Dr. Afeyan continued, "In the last year alone, breakthroughs at Rubius Therapeutics, Denali Therapeutics, Seres Therapeutics, and others demonstrated the exponential impact bioplatforms can have on health. Biotechnology is at the leading edge of technological progress, challenging us to think beyond incremental advances and take big leaps – and Flagship Pioneering is focused on actively leaping to the scientific spaces ripe for disruption."
Financial Update
After Fund VII's close, Flagship is now operating with an aggregate capital pool of $6.7 billion, with $14.1 billion assets under management.
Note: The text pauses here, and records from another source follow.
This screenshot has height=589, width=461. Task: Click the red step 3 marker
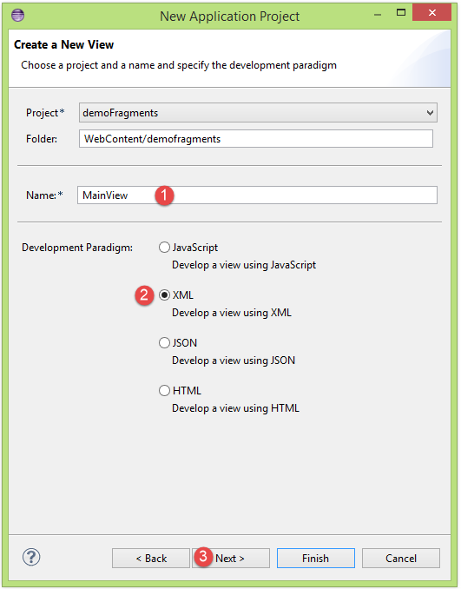click(x=203, y=556)
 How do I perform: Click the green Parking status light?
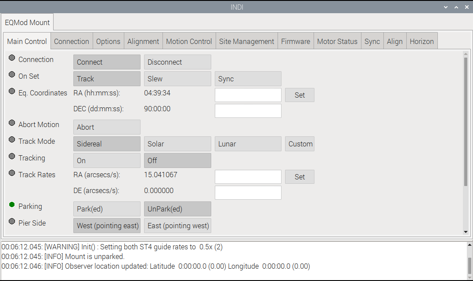(12, 204)
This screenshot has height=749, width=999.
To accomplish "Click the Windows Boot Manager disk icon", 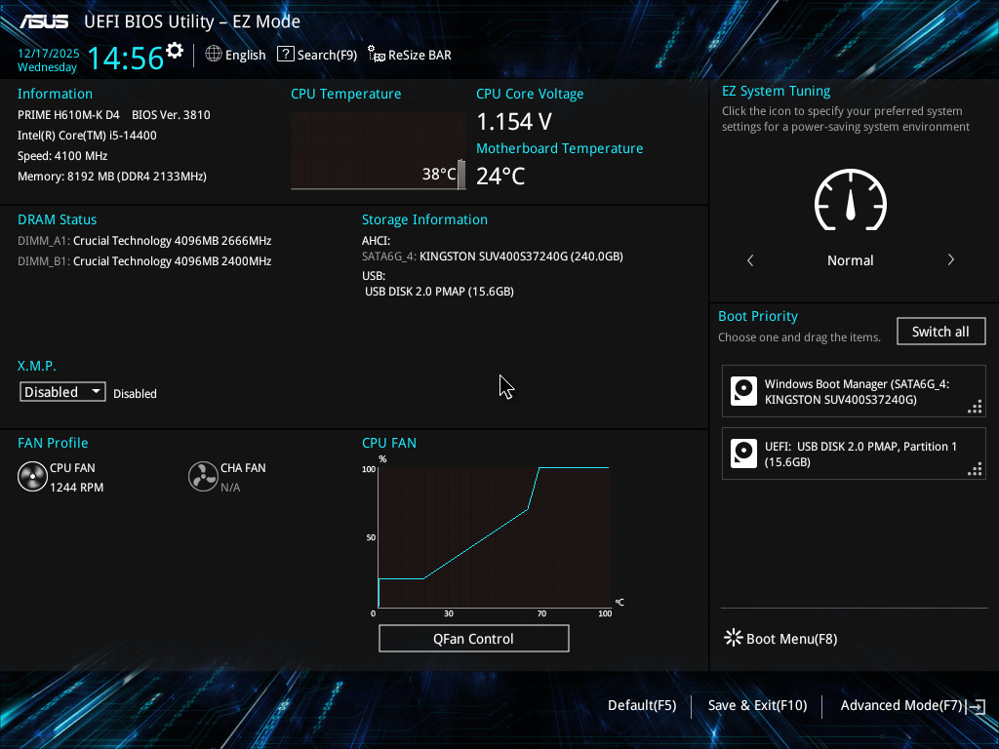I will (x=743, y=391).

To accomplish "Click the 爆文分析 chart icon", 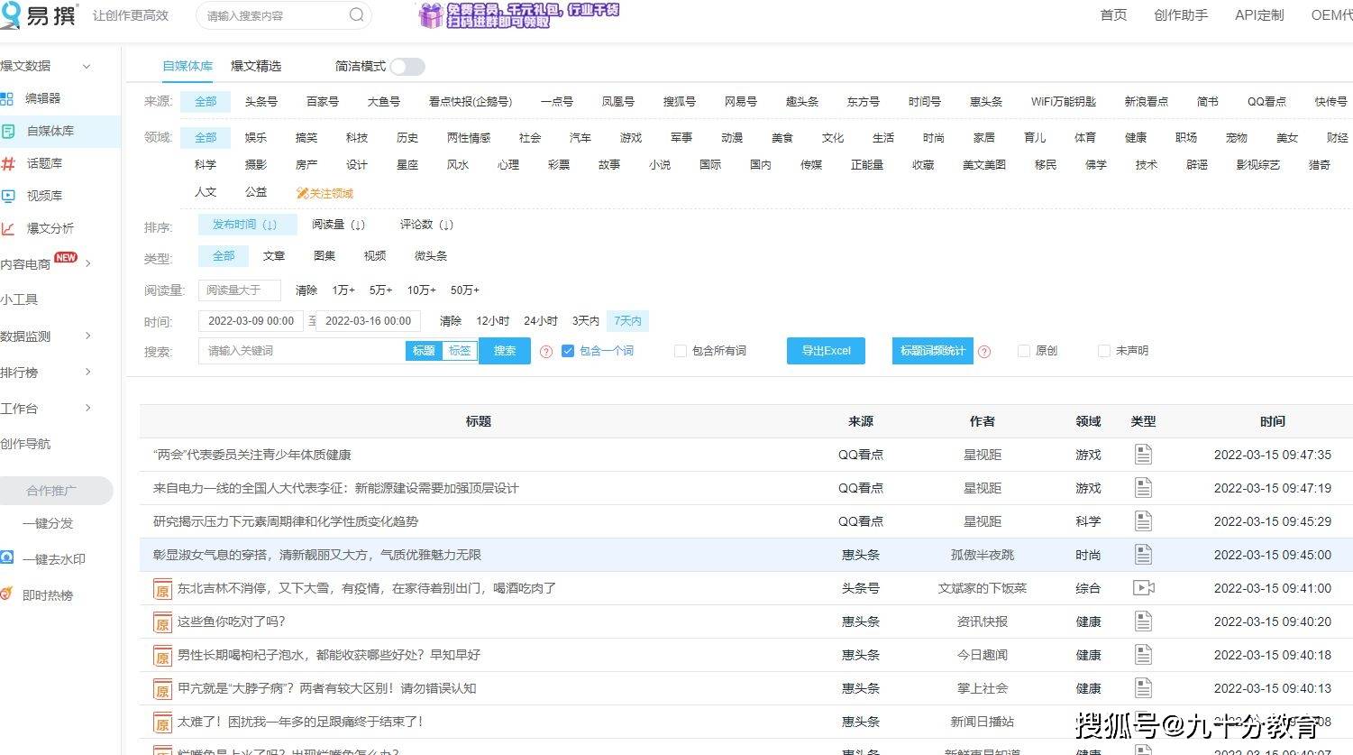I will tap(9, 227).
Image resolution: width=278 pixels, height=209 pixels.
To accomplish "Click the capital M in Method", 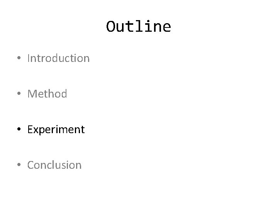I will 32,94.
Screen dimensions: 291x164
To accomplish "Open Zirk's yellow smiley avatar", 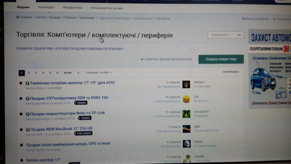I will click(186, 99).
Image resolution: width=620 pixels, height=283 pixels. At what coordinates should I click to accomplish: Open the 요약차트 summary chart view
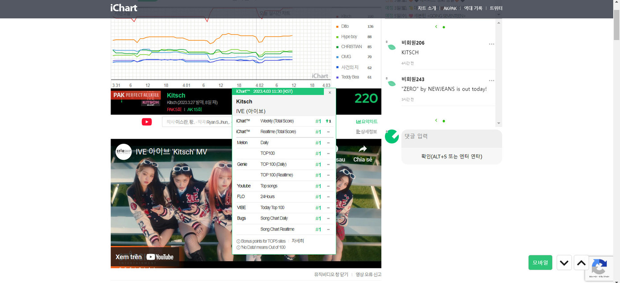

Over the past four quarters, Flagship deployed $370 million in capital to its companies, combined with more than $4.4 billion from other capital providers, for a total of $4.8 billion in new capital fueling Flagship companies.
"We are grateful to our longstanding Limited Partners and our new investors for their support as we pioneer life science solutions to tackle the world's most urgent issues," said Stephen Berenson, Managing Partner, Flagship Pioneering. "This expanded capital pool will enable us to support first-in-category platform companies, spanning human therapeutics, agriculture, and nutrition, as well as our soon-to-be-launched Preemptive Medicine and Health Security Initiative, and the development of a robust pipeline of clinical assets through our Pioneering Medicines Division."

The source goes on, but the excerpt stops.